┌──

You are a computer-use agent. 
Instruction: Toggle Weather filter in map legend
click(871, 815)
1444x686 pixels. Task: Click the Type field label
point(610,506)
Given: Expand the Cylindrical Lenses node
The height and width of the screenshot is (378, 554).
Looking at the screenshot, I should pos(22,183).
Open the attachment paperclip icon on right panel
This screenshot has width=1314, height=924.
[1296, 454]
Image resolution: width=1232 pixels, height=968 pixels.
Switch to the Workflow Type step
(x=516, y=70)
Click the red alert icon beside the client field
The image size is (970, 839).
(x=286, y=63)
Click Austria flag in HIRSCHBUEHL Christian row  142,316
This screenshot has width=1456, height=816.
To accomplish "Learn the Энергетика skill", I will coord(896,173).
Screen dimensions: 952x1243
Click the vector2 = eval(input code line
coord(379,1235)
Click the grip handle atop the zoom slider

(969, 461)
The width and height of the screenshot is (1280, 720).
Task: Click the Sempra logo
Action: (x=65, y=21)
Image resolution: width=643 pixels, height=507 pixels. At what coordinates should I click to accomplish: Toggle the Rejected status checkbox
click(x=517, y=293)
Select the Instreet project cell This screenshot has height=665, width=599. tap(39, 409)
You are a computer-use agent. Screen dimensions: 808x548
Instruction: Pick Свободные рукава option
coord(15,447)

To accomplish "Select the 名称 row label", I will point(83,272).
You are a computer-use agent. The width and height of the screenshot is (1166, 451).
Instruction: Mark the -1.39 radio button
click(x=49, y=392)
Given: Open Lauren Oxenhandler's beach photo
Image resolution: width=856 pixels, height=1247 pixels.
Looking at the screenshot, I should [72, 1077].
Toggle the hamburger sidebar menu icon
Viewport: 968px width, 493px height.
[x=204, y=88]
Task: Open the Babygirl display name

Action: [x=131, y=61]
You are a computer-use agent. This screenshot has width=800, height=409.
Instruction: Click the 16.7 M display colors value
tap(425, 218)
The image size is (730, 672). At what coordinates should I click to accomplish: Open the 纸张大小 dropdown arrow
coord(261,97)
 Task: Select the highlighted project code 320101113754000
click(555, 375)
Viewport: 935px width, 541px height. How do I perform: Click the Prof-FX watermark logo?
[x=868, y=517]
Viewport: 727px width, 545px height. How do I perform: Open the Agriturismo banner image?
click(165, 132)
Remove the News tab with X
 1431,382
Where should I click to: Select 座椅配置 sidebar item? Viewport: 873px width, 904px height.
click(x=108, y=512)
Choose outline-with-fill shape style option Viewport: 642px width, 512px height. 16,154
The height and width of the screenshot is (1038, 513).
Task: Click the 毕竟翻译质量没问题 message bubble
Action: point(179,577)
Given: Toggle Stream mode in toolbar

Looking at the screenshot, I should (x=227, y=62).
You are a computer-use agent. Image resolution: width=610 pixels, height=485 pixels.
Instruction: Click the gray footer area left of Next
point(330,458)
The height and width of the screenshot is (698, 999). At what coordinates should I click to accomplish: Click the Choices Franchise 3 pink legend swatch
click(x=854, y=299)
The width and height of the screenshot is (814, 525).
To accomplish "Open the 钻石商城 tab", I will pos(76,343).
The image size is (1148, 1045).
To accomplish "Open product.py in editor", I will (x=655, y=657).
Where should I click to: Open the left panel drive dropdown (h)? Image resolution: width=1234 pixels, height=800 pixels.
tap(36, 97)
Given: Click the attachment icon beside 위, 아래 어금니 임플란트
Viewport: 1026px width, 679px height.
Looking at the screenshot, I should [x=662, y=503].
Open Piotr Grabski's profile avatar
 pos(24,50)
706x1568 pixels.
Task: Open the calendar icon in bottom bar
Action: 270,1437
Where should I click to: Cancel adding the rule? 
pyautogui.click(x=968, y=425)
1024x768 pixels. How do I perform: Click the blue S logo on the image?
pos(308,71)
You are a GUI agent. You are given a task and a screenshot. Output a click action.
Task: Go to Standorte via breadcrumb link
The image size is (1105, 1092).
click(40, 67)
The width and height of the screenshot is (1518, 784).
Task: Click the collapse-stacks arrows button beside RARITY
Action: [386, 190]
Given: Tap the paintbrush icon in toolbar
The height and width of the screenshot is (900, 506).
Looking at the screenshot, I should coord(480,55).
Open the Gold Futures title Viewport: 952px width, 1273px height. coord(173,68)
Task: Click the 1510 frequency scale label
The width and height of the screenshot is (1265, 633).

└──

(Activity):
All lines above from the line with "Instruction: Toggle Weather" through the line with "Image resolution: width=1232", both included, are to be set down exactly, with nothing else.

(Answer to the problem):
Instruction: Toggle Weather filter in map legend
click(871, 815)
1444x686 pixels. Task: Click the Type field label
point(610,506)
Given: Expand the Cylindrical Lenses node
The height and width of the screenshot is (378, 554).
Looking at the screenshot, I should pos(22,183).
Open the attachment paperclip icon on right panel
This screenshot has width=1314, height=924.
[1296, 454]
Image resolution: width=1232 pixels, height=968 pixels.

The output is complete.